A dry cleaners on Manhattan’s Upper West Side has been converted into a store for cosmetics brand Aesop, for which Tacklebox Architecture has created display shelves with profiles of upside-down clothes hangers. New York studio Tacklebox Architecture designed the shop on Columbus Avenue with Aesop after the owners of the family-run business decided to hand over the space.
“Having made the choice to retire, Anel’s owners hand-picked Aesop to reimagine their space,” said Tacklebox founder Jeremy Barbour, who has now worked with the brand on six stores across the US. The facade and signage of the local landmark was preserved, while the interior of the 700-square-foot (65-square-metre) shop was overhauled to create a minimal aesthetic.

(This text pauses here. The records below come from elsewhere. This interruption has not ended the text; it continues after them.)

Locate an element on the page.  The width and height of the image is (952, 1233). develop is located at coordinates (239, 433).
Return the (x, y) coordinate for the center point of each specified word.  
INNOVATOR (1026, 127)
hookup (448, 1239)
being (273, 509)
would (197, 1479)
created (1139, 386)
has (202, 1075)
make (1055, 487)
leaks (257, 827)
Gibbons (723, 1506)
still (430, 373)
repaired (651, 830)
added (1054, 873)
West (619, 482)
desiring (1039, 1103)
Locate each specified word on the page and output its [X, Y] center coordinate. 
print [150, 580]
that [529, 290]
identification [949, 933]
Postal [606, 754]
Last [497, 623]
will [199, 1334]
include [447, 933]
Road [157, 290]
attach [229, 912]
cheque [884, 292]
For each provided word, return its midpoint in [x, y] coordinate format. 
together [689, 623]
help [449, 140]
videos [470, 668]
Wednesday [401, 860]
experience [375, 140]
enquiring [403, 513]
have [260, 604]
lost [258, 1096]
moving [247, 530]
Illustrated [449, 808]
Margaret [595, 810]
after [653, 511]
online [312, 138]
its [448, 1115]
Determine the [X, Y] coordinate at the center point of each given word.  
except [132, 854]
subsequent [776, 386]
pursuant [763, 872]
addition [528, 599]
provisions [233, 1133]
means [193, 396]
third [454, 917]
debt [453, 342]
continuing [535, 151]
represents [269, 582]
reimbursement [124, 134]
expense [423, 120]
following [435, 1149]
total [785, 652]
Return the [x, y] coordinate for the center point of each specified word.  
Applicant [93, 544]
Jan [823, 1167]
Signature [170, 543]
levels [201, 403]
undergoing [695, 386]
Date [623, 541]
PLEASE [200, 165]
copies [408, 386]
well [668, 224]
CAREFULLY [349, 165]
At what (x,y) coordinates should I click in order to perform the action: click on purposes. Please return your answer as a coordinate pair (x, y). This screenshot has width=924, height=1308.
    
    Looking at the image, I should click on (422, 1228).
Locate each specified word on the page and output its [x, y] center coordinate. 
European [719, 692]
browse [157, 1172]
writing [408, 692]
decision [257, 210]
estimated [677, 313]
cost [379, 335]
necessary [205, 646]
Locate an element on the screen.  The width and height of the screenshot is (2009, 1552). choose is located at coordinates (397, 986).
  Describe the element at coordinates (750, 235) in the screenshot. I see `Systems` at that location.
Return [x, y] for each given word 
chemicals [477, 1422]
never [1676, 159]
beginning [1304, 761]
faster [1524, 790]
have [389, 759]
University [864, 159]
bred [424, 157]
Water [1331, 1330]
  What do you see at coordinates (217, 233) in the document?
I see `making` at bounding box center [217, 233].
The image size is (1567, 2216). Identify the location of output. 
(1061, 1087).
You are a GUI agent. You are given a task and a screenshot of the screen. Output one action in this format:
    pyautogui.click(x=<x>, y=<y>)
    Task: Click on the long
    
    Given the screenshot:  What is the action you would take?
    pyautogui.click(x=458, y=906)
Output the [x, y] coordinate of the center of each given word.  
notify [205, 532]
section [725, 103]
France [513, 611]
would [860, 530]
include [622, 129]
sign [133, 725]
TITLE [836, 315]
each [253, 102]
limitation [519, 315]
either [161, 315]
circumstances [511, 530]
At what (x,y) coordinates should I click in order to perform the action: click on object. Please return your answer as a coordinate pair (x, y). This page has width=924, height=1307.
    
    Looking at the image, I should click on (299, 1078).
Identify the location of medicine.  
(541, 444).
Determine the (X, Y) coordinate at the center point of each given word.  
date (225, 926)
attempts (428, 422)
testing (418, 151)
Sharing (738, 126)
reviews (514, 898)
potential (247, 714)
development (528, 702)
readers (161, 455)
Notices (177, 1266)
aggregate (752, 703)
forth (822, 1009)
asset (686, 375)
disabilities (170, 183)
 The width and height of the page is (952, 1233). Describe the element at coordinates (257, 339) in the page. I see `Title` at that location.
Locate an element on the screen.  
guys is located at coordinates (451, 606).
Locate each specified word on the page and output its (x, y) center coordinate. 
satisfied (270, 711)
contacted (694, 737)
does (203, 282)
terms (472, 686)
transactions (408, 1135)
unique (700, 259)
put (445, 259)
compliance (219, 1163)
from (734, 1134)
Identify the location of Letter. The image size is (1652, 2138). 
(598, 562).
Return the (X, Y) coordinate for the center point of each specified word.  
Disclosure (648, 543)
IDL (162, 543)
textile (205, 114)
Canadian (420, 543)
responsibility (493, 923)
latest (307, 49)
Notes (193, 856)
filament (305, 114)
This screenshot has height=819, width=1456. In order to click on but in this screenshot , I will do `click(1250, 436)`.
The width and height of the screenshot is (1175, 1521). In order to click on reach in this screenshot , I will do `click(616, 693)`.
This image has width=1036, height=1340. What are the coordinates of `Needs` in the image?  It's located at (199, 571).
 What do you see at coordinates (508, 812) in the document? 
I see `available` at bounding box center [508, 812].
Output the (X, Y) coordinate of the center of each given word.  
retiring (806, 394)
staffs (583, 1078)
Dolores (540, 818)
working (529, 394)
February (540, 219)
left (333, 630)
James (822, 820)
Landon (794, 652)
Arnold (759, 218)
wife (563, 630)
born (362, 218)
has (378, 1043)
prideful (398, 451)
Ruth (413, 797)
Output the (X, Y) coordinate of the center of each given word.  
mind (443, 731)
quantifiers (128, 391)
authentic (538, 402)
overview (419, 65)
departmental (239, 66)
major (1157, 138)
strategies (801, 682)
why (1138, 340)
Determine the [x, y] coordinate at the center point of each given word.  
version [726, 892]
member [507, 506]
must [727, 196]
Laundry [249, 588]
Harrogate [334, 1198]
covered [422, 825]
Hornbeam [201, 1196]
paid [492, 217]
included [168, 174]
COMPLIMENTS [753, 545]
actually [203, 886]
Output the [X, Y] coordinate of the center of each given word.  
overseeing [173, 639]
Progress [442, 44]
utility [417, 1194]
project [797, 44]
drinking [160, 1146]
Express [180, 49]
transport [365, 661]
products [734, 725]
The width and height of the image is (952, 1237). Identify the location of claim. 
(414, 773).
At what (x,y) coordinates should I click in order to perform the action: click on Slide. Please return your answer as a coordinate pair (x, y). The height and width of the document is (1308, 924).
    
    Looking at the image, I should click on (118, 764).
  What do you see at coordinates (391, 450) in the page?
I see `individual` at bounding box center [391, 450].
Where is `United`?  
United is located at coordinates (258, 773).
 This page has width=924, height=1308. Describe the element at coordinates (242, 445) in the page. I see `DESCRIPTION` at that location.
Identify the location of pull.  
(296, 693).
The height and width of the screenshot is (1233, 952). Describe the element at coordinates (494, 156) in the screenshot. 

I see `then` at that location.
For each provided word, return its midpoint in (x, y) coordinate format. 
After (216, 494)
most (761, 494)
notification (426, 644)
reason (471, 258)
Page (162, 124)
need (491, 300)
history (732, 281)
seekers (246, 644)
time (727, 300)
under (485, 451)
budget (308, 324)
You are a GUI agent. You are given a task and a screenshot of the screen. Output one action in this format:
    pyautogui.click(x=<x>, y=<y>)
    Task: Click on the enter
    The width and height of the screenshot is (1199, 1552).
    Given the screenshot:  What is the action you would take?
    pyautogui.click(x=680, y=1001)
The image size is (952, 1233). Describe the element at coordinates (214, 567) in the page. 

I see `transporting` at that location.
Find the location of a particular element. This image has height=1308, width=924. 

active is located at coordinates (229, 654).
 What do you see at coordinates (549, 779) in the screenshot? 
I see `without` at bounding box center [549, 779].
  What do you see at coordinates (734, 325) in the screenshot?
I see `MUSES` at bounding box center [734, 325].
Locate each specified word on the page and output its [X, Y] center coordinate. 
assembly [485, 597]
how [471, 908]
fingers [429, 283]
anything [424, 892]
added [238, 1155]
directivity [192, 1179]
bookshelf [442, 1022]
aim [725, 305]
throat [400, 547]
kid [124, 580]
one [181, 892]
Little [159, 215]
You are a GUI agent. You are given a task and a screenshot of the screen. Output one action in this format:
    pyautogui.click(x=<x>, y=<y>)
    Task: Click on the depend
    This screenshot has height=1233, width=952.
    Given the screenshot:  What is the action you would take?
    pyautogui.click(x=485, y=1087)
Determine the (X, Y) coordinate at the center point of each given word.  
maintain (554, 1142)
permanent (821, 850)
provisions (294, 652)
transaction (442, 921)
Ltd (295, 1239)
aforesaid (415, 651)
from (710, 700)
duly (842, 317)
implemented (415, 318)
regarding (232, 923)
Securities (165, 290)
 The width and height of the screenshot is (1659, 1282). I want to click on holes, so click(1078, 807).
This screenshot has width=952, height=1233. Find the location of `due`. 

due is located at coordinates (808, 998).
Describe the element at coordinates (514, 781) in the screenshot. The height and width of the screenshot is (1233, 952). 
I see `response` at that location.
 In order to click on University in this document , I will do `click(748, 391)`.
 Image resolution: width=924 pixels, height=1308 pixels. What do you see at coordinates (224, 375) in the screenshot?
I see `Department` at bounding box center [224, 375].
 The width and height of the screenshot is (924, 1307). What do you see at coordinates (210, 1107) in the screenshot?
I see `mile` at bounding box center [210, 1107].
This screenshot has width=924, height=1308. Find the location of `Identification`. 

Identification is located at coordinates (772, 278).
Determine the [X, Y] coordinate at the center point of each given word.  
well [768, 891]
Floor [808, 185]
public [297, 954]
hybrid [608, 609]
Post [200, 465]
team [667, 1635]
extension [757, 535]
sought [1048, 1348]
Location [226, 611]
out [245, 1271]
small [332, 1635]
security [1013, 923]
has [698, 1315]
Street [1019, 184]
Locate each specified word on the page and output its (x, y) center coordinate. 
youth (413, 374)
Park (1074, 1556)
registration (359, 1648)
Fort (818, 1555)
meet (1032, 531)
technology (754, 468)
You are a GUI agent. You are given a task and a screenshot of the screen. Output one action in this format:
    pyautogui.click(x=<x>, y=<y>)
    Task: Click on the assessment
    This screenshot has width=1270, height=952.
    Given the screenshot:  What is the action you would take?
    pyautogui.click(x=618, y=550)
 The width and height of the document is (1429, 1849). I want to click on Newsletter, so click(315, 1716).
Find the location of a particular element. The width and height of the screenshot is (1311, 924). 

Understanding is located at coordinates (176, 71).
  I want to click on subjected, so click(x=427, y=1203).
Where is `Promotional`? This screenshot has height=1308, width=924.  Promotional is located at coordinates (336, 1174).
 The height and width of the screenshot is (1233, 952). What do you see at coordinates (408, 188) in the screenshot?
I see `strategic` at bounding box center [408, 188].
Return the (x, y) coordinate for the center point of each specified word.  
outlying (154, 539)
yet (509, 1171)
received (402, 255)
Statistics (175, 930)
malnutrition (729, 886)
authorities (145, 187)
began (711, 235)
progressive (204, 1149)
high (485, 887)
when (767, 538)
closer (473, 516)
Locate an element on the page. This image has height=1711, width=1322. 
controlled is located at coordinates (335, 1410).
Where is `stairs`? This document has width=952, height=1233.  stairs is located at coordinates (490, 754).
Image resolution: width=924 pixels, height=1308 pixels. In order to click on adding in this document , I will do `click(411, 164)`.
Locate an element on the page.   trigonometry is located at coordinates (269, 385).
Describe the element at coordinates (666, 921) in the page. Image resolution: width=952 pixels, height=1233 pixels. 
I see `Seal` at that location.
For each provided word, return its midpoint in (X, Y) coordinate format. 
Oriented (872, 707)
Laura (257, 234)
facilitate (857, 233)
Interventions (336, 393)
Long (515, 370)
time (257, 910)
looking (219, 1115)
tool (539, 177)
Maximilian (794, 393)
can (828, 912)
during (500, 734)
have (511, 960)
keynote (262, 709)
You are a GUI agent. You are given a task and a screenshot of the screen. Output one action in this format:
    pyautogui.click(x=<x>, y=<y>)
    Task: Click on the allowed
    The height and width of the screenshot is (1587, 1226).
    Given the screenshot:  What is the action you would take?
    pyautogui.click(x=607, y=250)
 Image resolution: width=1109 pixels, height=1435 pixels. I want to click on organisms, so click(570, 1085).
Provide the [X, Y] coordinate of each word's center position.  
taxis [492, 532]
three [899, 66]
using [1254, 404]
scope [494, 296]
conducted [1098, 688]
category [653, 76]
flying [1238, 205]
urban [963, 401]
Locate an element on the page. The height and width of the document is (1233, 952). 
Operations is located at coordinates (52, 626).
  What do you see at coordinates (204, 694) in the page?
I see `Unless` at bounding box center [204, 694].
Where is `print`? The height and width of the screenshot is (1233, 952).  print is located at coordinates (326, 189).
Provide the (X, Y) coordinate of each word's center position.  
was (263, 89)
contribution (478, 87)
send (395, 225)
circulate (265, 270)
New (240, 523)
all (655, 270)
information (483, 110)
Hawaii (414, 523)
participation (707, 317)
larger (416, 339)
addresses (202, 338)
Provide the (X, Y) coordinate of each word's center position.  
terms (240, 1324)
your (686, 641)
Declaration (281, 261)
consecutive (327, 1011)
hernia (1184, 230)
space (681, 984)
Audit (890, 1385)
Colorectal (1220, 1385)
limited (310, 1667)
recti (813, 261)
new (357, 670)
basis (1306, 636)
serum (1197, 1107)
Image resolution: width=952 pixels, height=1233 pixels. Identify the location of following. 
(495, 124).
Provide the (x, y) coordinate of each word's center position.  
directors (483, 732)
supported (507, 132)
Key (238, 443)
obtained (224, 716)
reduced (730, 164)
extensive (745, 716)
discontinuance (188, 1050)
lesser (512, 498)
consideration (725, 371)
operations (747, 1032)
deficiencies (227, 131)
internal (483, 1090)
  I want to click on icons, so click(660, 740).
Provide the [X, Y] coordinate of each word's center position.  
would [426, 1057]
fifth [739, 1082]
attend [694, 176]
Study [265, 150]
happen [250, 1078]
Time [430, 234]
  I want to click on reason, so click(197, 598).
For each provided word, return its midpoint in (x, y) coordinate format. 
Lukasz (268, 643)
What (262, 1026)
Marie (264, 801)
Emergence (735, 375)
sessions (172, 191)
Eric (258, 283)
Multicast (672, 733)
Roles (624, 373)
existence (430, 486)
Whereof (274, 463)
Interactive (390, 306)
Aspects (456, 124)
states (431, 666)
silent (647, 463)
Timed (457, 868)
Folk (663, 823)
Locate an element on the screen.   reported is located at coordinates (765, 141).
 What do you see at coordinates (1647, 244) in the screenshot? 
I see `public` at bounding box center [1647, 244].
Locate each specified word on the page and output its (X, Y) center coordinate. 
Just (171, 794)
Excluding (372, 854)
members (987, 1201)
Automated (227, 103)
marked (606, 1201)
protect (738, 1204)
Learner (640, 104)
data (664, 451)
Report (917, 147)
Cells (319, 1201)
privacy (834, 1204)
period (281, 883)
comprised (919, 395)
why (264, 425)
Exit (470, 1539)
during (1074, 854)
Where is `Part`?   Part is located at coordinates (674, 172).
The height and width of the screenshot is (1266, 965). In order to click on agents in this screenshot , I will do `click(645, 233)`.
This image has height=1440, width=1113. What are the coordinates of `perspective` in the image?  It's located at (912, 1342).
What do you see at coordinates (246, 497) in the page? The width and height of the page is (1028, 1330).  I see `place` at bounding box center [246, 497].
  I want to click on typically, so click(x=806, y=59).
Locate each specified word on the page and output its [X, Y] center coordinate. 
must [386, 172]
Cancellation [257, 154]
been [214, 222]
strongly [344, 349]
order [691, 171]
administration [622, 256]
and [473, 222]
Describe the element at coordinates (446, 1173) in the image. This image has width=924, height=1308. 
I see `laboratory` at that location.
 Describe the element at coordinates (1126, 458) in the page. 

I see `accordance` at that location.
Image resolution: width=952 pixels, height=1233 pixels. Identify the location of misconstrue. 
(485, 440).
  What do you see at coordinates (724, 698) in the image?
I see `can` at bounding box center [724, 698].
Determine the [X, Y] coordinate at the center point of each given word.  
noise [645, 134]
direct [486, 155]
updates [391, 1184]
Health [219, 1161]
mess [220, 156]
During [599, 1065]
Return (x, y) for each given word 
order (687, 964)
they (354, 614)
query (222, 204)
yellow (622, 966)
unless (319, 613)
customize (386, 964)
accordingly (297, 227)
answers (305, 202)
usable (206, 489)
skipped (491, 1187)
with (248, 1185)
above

Two of the walls are lined with vertical strips of milled pine plywood, oriented so the layers are visible. Shelves for displaying Aesop’s distinctively branded products that protrude from the wooden wall take the shape of upturned clothes hangers – “a subtle gesture referencing the former life of the building”. The pine is also used to clad the service counter at the back of the room and a small cabinet close by.
Other surfaces are kept light, including pale grey terrazzo tiles that cover the floor, and the white-painted walls and ceiling. As with most Aesop stores, a sink for testing the skin and hair products forms a prominent feature in the store. In this case, a freestanding vintage basin with oversized taps and pipes was chosen. “Nodding to trusted communal establishments such as the barbershop, salon and laundry, Aesop Upper West Side safeguards the residential tradition of interstitial sites where public meets private,” said Barbour.
“Extending the legacy of Anel, it offers a fresh space for the ritual of personal maintenance, restoration and renewal.” Tacklebox’s other Aesop store designs include a converted San Francisco whiskey warehouse with copper accents, and a Washington DC shop lined with 30,000 sticks. The brand endeavours to keep each of their retail outposts unique, and has worked with architects like Snøhetta, Frida Escobedo and Vincent Van Duysen on projects around the world.